### Supplied information

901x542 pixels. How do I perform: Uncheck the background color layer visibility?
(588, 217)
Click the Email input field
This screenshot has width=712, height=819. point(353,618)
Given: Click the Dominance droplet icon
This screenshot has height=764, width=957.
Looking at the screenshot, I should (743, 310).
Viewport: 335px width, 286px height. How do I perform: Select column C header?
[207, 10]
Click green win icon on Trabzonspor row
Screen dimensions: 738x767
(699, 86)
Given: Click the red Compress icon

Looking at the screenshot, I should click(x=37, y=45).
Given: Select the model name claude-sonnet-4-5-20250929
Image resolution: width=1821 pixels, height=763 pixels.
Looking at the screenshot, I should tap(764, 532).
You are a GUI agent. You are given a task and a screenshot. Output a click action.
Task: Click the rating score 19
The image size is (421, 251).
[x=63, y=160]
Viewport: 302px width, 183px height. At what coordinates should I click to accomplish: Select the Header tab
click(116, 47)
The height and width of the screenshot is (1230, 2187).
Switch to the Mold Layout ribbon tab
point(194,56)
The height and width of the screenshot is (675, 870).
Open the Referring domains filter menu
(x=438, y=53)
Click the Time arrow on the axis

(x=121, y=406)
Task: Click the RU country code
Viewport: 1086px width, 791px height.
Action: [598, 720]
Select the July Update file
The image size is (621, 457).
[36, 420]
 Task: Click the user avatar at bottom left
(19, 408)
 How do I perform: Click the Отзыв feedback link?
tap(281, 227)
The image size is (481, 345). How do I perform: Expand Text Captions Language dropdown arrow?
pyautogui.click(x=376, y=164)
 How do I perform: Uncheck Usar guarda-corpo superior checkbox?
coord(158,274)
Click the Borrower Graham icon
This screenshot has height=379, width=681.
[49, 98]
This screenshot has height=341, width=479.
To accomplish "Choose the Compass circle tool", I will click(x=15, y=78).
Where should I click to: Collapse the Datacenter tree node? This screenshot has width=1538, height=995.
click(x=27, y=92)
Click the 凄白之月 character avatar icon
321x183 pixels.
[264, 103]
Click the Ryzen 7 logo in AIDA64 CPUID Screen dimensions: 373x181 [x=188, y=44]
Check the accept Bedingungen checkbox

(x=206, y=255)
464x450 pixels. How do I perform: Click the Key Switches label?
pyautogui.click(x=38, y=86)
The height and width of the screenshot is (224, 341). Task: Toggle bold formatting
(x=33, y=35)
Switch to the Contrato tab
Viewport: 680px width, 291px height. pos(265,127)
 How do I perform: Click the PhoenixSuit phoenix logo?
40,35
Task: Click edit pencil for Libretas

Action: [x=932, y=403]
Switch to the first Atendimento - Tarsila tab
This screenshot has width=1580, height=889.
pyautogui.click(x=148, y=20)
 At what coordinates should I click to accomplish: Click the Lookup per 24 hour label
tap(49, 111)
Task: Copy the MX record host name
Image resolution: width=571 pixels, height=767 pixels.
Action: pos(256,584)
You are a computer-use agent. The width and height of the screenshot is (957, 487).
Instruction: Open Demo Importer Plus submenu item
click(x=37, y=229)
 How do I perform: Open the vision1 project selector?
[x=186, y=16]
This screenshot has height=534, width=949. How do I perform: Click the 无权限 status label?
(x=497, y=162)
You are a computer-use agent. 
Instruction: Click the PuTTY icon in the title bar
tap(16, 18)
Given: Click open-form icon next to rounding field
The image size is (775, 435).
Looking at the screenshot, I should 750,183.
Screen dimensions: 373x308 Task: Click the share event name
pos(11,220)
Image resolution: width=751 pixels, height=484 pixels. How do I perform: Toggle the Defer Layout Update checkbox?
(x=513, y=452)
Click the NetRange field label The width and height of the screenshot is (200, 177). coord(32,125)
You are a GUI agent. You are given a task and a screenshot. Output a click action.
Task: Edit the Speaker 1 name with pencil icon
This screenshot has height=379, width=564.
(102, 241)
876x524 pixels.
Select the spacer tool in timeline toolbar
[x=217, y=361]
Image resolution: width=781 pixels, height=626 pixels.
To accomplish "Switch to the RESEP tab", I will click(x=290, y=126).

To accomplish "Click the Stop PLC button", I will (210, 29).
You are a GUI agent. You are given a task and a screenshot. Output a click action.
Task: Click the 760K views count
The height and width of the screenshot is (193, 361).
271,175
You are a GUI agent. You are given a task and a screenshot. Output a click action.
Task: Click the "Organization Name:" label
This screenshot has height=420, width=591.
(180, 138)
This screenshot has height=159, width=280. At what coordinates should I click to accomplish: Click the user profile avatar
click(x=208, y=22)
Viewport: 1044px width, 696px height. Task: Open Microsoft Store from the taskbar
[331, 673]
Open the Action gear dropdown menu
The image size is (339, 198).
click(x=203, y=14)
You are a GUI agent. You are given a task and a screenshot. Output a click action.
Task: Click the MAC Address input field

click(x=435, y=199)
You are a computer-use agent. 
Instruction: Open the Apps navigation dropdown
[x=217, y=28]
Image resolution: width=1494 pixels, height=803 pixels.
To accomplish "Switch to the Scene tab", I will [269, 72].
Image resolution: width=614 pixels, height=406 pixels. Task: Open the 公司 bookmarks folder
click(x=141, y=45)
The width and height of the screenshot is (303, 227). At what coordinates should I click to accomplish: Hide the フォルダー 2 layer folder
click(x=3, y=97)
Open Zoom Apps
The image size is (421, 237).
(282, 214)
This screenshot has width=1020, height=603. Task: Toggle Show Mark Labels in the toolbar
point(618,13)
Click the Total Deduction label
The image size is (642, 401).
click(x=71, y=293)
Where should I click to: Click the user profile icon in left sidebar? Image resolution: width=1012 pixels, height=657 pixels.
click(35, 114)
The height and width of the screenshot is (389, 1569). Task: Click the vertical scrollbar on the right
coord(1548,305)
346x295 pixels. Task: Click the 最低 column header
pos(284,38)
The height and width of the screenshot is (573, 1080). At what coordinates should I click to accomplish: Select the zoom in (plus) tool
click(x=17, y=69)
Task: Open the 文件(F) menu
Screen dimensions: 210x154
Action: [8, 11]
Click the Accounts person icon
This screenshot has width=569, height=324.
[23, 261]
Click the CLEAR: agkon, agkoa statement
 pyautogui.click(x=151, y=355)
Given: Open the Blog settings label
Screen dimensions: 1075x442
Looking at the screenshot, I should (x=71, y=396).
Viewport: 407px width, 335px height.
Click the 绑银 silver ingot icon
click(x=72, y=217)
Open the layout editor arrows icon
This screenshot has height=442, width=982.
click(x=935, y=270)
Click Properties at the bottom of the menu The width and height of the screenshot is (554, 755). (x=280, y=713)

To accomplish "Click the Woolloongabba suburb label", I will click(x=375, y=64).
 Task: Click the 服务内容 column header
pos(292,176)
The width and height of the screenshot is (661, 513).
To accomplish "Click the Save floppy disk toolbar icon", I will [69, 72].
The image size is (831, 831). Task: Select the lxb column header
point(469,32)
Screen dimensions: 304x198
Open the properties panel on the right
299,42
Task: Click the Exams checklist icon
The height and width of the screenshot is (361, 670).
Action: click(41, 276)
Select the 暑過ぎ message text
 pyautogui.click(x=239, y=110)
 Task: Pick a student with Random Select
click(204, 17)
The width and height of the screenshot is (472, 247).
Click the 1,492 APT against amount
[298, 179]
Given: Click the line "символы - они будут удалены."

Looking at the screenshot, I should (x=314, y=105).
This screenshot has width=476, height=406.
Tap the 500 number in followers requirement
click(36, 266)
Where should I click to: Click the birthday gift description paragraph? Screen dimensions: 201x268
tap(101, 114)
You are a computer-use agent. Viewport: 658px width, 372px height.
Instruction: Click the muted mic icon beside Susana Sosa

### Instructions to follow
Every entry is to be copied exactly, with none omitted.

### Result of the exercise
901x542 pixels. How do I perform: Uncheck the background color layer visibility?
(588, 217)
Click the Email input field
This screenshot has width=712, height=819. point(353,618)
Given: Click the Dominance droplet icon
This screenshot has height=764, width=957.
Looking at the screenshot, I should (743, 310).
Viewport: 335px width, 286px height. How do I perform: Select column C header?
[207, 10]
Click green win icon on Trabzonspor row
Screen dimensions: 738x767
(699, 86)
Given: Click the red Compress icon

Looking at the screenshot, I should click(x=37, y=45).
Given: Select the model name claude-sonnet-4-5-20250929
Image resolution: width=1821 pixels, height=763 pixels.
Looking at the screenshot, I should tap(764, 532).
You are a GUI agent. You are given a task and a screenshot. Output a click action.
Task: Click the rating score 19
The image size is (421, 251).
[x=63, y=160]
Viewport: 302px width, 183px height. At what coordinates should I click to accomplish: Select the Header tab
click(116, 47)
The height and width of the screenshot is (1230, 2187).
Switch to the Mold Layout ribbon tab
point(194,56)
The height and width of the screenshot is (675, 870).
Open the Referring domains filter menu
(x=438, y=53)
Click the Time arrow on the axis

(x=121, y=406)
Task: Click the RU country code
Viewport: 1086px width, 791px height.
Action: [598, 720]
Select the July Update file
The image size is (621, 457).
[36, 420]
 Task: Click the user avatar at bottom left
(19, 408)
 How do I perform: Click the Отзыв feedback link?
tap(281, 227)
The image size is (481, 345). How do I perform: Expand Text Captions Language dropdown arrow?
pyautogui.click(x=376, y=164)
 How do I perform: Uncheck Usar guarda-corpo superior checkbox?
coord(158,274)
Click the Borrower Graham icon
This screenshot has height=379, width=681.
[49, 98]
This screenshot has height=341, width=479.
To accomplish "Choose the Compass circle tool", I will click(x=15, y=78).
Where should I click to: Collapse the Datacenter tree node? This screenshot has width=1538, height=995.
click(x=27, y=92)
Click the 凄白之月 character avatar icon
321x183 pixels.
[264, 103]
Click the Ryzen 7 logo in AIDA64 CPUID Screen dimensions: 373x181 [x=188, y=44]
Check the accept Bedingungen checkbox

(x=206, y=255)
464x450 pixels. How do I perform: Click the Key Switches label?
pyautogui.click(x=38, y=86)
The height and width of the screenshot is (224, 341). Task: Toggle bold formatting
(x=33, y=35)
Switch to the Contrato tab
Viewport: 680px width, 291px height. pos(265,127)
 How do I perform: Click the PhoenixSuit phoenix logo?
40,35
Task: Click edit pencil for Libretas

Action: [x=932, y=403]
Switch to the first Atendimento - Tarsila tab
This screenshot has width=1580, height=889.
pyautogui.click(x=148, y=20)
 At what coordinates should I click to accomplish: Click the Lookup per 24 hour label
tap(49, 111)
Task: Copy the MX record host name
Image resolution: width=571 pixels, height=767 pixels.
Action: pos(256,584)
You are a computer-use agent. The width and height of the screenshot is (957, 487).
Instruction: Open Demo Importer Plus submenu item
click(x=37, y=229)
 How do I perform: Open the vision1 project selector?
[x=186, y=16]
This screenshot has height=534, width=949. How do I perform: Click the 无权限 status label?
(x=497, y=162)
You are a computer-use agent. 
Instruction: Click the PuTTY icon in the title bar
tap(16, 18)
Given: Click open-form icon next to rounding field
The image size is (775, 435).
Looking at the screenshot, I should 750,183.
Screen dimensions: 373x308 Task: Click the share event name
pos(11,220)
Image resolution: width=751 pixels, height=484 pixels. How do I perform: Toggle the Defer Layout Update checkbox?
(x=513, y=452)
Click the NetRange field label The width and height of the screenshot is (200, 177). coord(32,125)
You are a GUI agent. You are given a task and a screenshot. Output a click action.
Task: Edit the Speaker 1 name with pencil icon
This screenshot has height=379, width=564.
(102, 241)
876x524 pixels.
Select the spacer tool in timeline toolbar
[x=217, y=361]
Image resolution: width=781 pixels, height=626 pixels.
To accomplish "Switch to the RESEP tab", I will click(x=290, y=126).

To accomplish "Click the Stop PLC button", I will (210, 29).
You are a GUI agent. You are given a task and a screenshot. Output a click action.
Task: Click the 760K views count
The height and width of the screenshot is (193, 361).
271,175
You are a GUI agent. You are given a task and a screenshot. Output a click action.
Task: Click the "Organization Name:" label
This screenshot has height=420, width=591.
(180, 138)
This screenshot has height=159, width=280. At what coordinates should I click to accomplish: Click the user profile avatar
click(x=208, y=22)
Viewport: 1044px width, 696px height. Task: Open Microsoft Store from the taskbar
[331, 673]
Open the Action gear dropdown menu
The image size is (339, 198).
click(x=203, y=14)
You are a GUI agent. You are given a task and a screenshot. Output a click action.
Task: Click the MAC Address input field

click(x=435, y=199)
You are a computer-use agent. 
Instruction: Open the Apps navigation dropdown
[x=217, y=28]
Image resolution: width=1494 pixels, height=803 pixels.
To accomplish "Switch to the Scene tab", I will [269, 72].
Image resolution: width=614 pixels, height=406 pixels. Task: Open the 公司 bookmarks folder
click(x=141, y=45)
The width and height of the screenshot is (303, 227). At what coordinates should I click to accomplish: Hide the フォルダー 2 layer folder
click(x=3, y=97)
Open Zoom Apps
The image size is (421, 237).
(282, 214)
This screenshot has width=1020, height=603. Task: Toggle Show Mark Labels in the toolbar
point(618,13)
Click the Total Deduction label
The image size is (642, 401).
click(x=71, y=293)
Where should I click to: Click the user profile icon in left sidebar? Image resolution: width=1012 pixels, height=657 pixels.
click(35, 114)
The height and width of the screenshot is (389, 1569). Task: Click the vertical scrollbar on the right
coord(1548,305)
346x295 pixels. Task: Click the 最低 column header
pos(284,38)
The height and width of the screenshot is (573, 1080). At what coordinates should I click to accomplish: Select the zoom in (plus) tool
click(x=17, y=69)
Task: Open the 文件(F) menu
Screen dimensions: 210x154
Action: [8, 11]
Click the Accounts person icon
This screenshot has width=569, height=324.
[23, 261]
Click the CLEAR: agkon, agkoa statement
 pyautogui.click(x=151, y=355)
Given: Open the Blog settings label
Screen dimensions: 1075x442
Looking at the screenshot, I should (x=71, y=396).
Viewport: 407px width, 335px height.
Click the 绑银 silver ingot icon
click(x=72, y=217)
Open the layout editor arrows icon
This screenshot has height=442, width=982.
click(x=935, y=270)
Click Properties at the bottom of the menu The width and height of the screenshot is (554, 755). (x=280, y=713)

To accomplish "Click the Woolloongabba suburb label", I will click(x=375, y=64).
 Task: Click the 服务内容 column header
pos(292,176)
The width and height of the screenshot is (661, 513).
To accomplish "Click the Save floppy disk toolbar icon", I will [69, 72].
The image size is (831, 831). Task: Select the lxb column header
point(469,32)
Screen dimensions: 304x198
Open the properties panel on the right
299,42
Task: Click the Exams checklist icon
The height and width of the screenshot is (361, 670).
Action: click(41, 276)
Select the 暑過ぎ message text
 pyautogui.click(x=239, y=110)
 Task: Pick a student with Random Select
click(204, 17)
The width and height of the screenshot is (472, 247).
Click the 1,492 APT against amount
[298, 179]
Given: Click the line "символы - они будут удалены."

Looking at the screenshot, I should (x=314, y=105).
This screenshot has width=476, height=406.
Tap the 500 number in followers requirement
click(36, 266)
Where should I click to: Click the birthday gift description paragraph? Screen dimensions: 201x268
tap(101, 114)
You are a computer-use agent. Viewport: 658px width, 372px height.
Instruction: Click the muted mic icon beside Susana Sosa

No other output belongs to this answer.